GIVEN TASK » Return each line below that contains the string "This".

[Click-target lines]
>>
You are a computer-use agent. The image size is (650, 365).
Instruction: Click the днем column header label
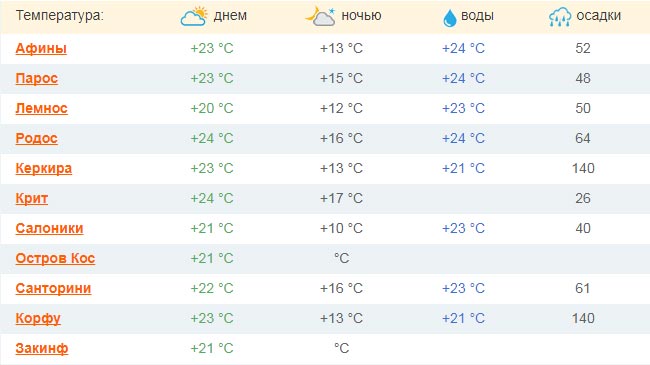[x=230, y=16]
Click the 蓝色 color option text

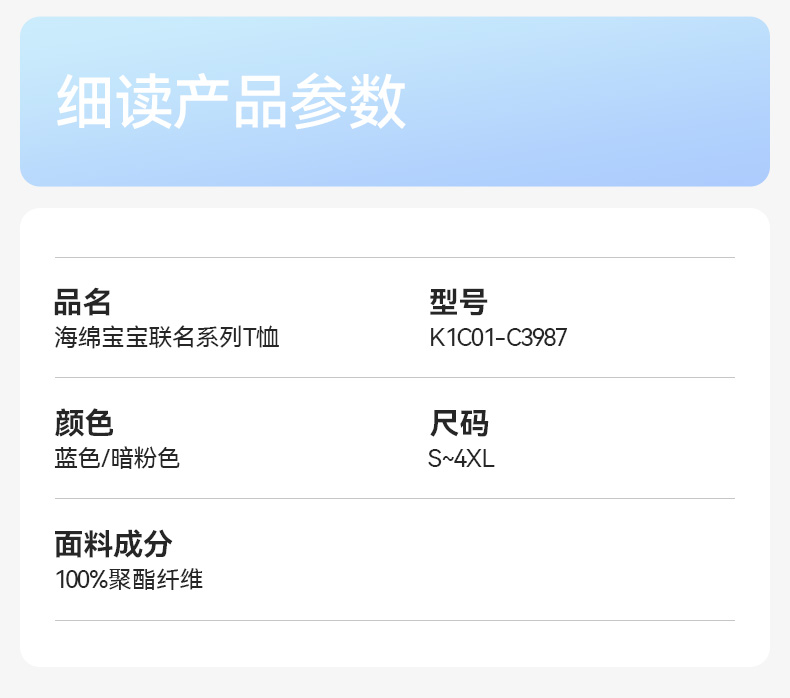[x=77, y=459]
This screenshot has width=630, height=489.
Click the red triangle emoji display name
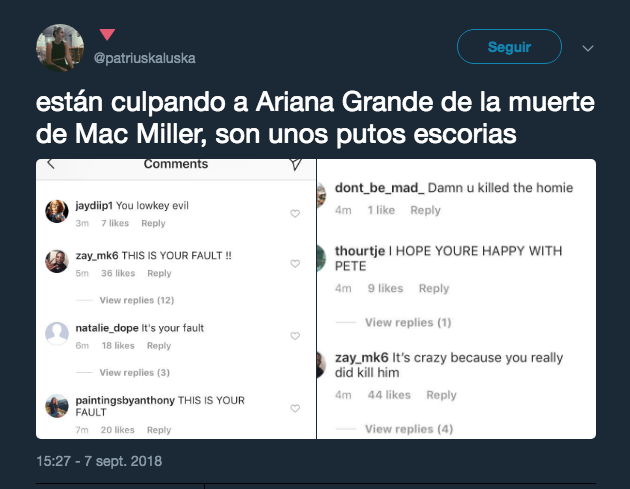107,35
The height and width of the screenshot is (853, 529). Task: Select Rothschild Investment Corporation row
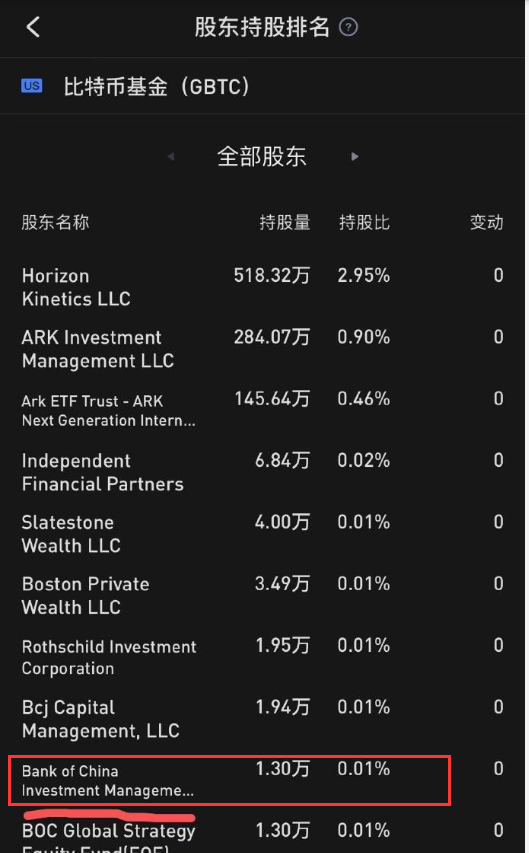(263, 657)
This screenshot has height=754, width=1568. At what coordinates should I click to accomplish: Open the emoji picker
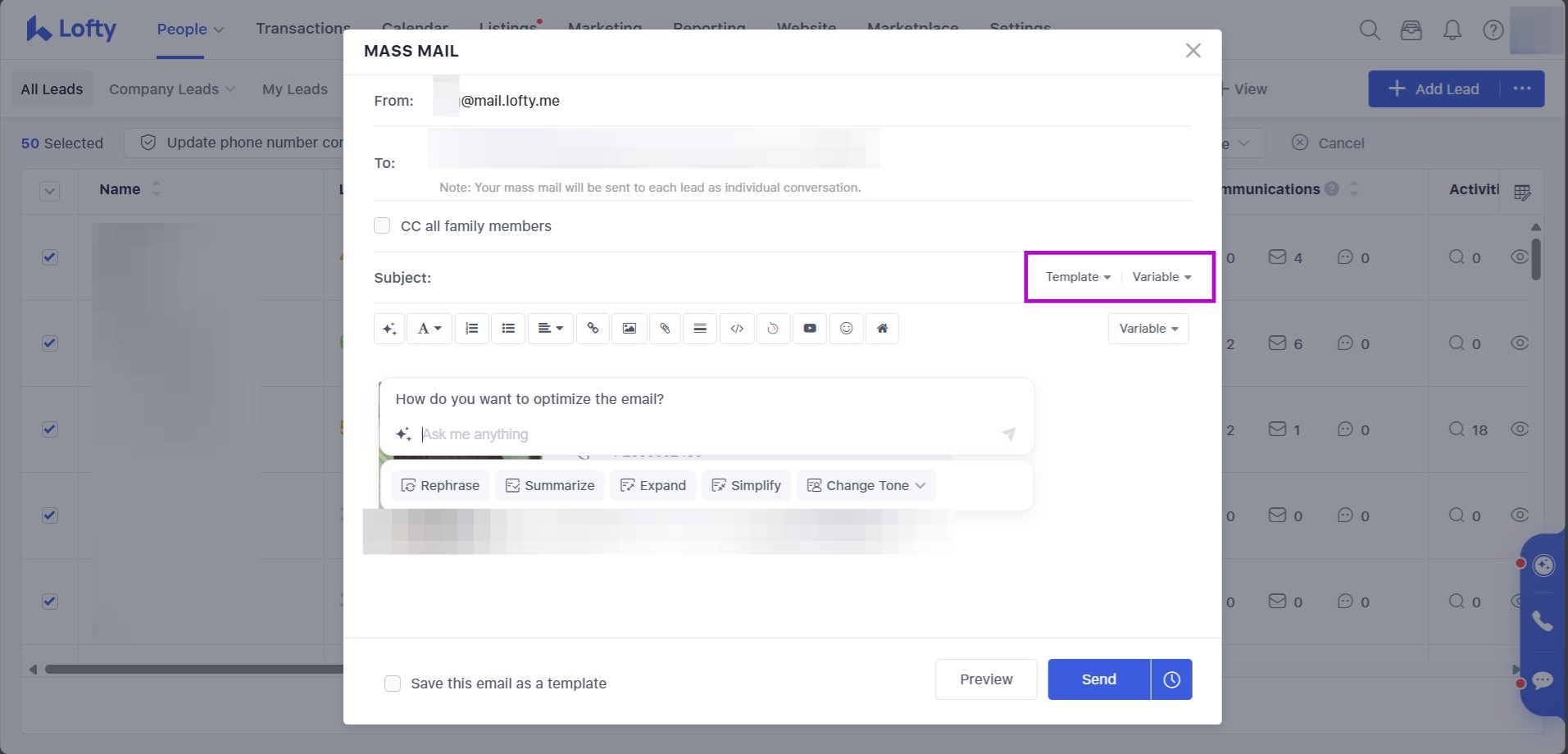pyautogui.click(x=846, y=329)
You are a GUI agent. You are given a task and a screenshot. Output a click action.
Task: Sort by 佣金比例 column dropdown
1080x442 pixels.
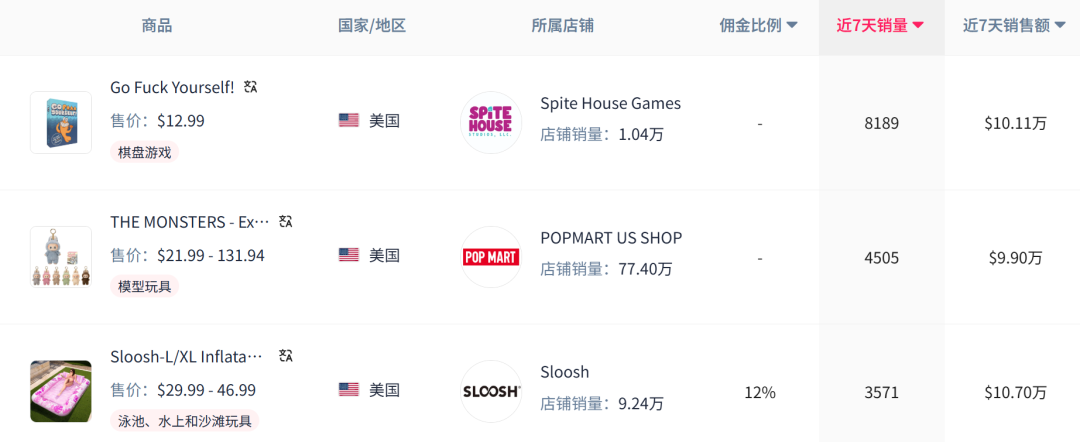(x=758, y=26)
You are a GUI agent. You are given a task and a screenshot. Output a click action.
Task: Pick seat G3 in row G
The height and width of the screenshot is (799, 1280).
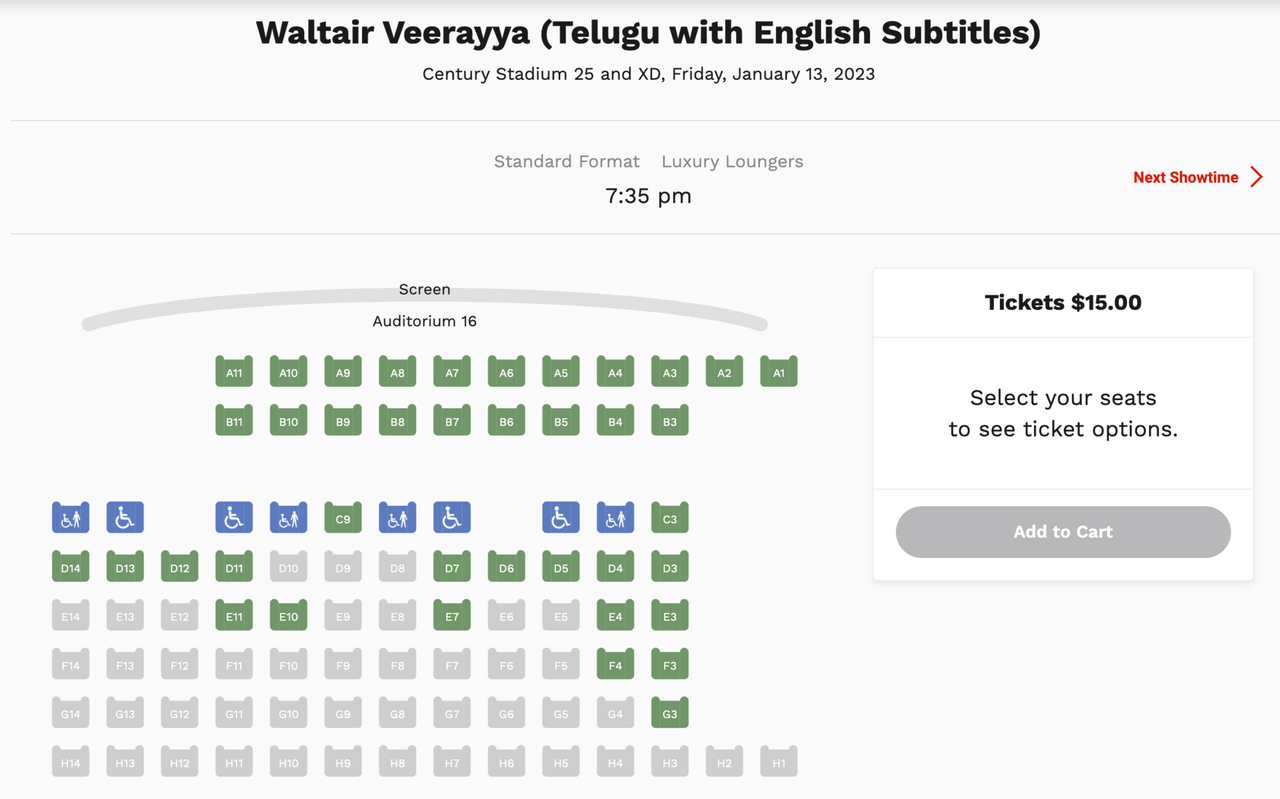coord(670,713)
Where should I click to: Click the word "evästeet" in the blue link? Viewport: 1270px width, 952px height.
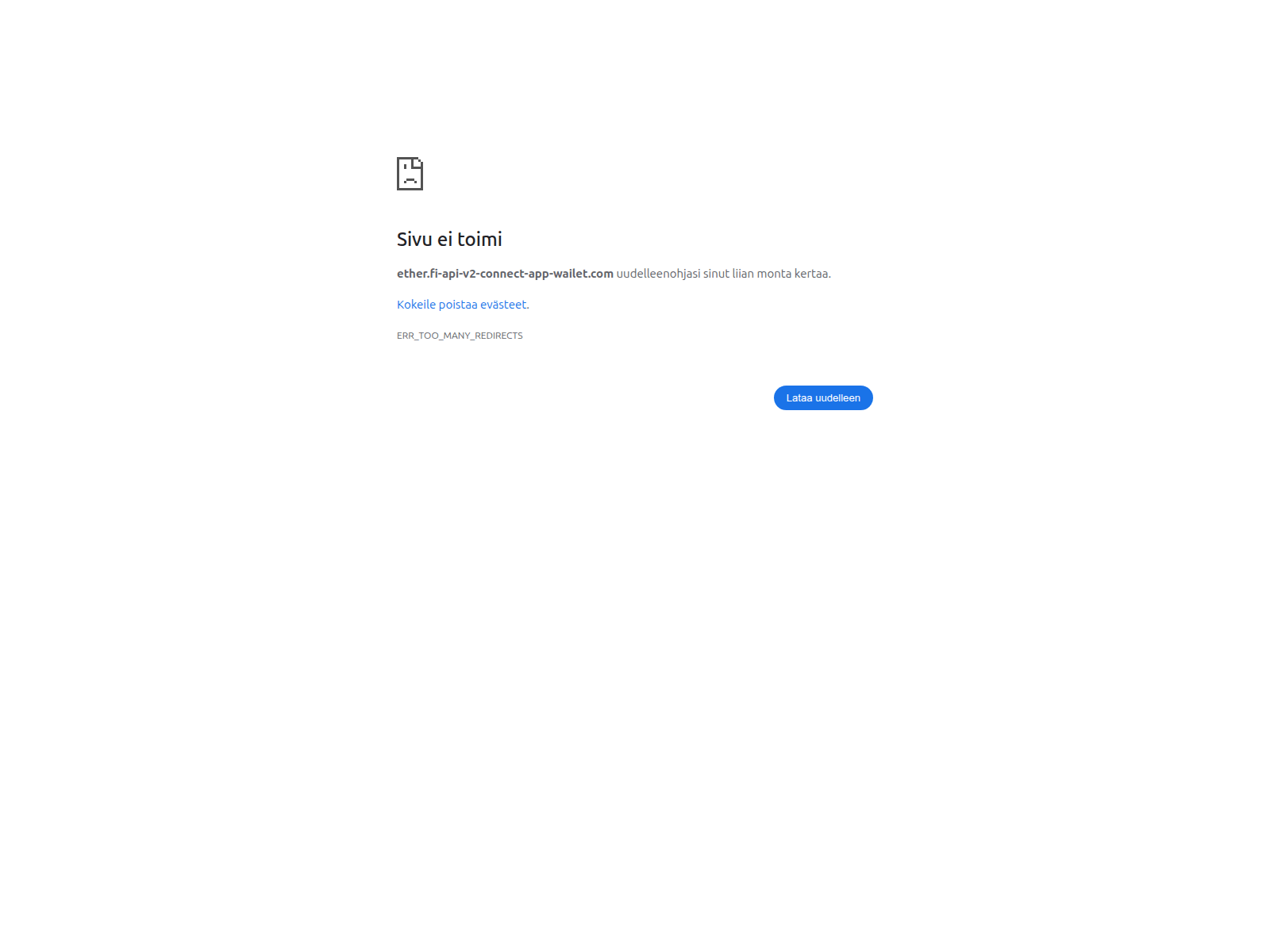504,305
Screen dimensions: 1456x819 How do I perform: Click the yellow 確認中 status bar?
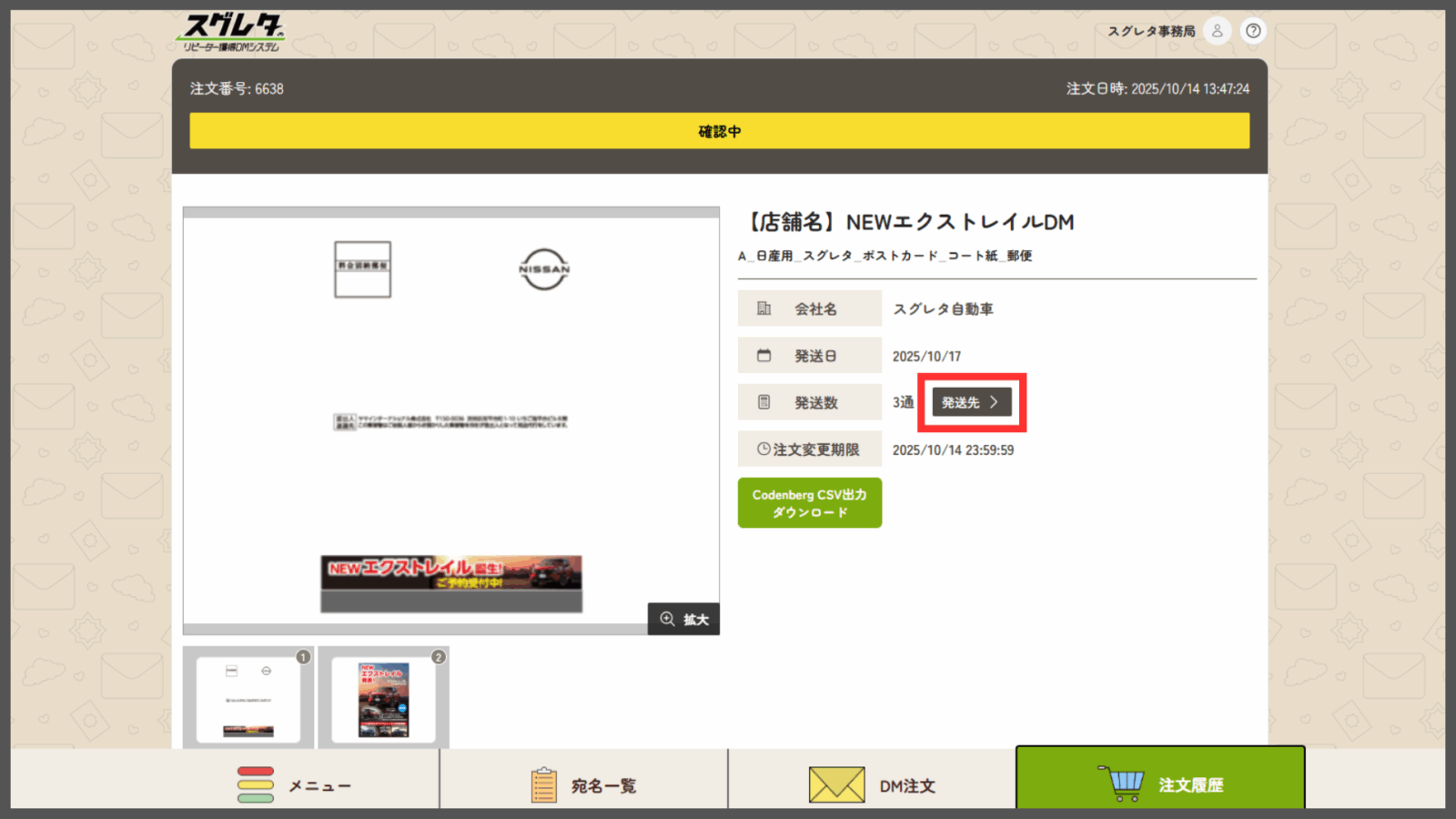(x=719, y=131)
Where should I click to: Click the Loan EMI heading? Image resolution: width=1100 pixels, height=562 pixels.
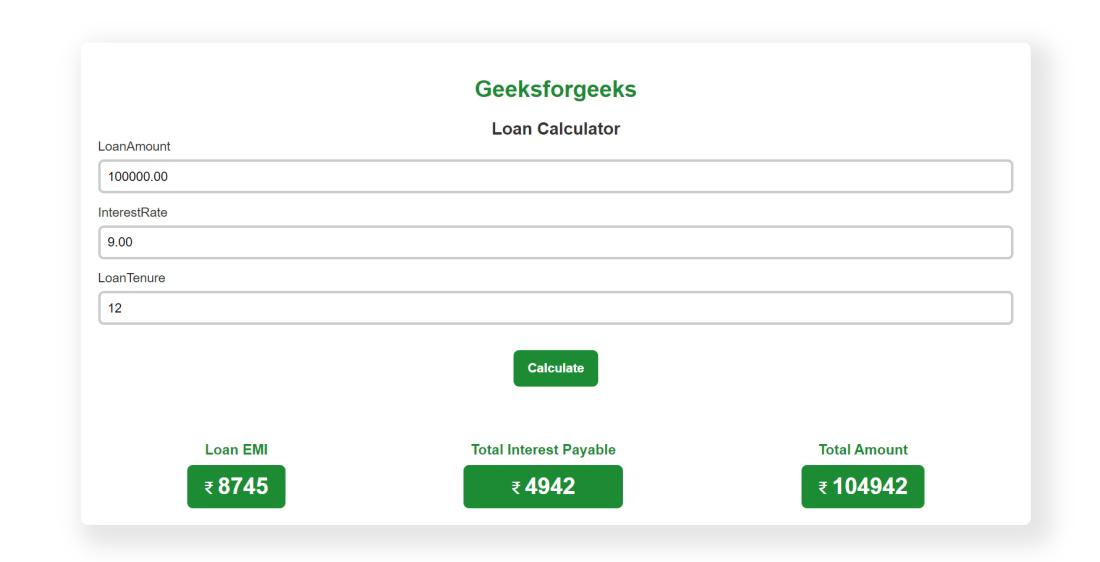[236, 450]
<<
TASK SOLUTION »
This screenshot has width=630, height=489.
This screenshot has height=754, width=1568. At what coordinates should I click to accomplish: Open the emoji picker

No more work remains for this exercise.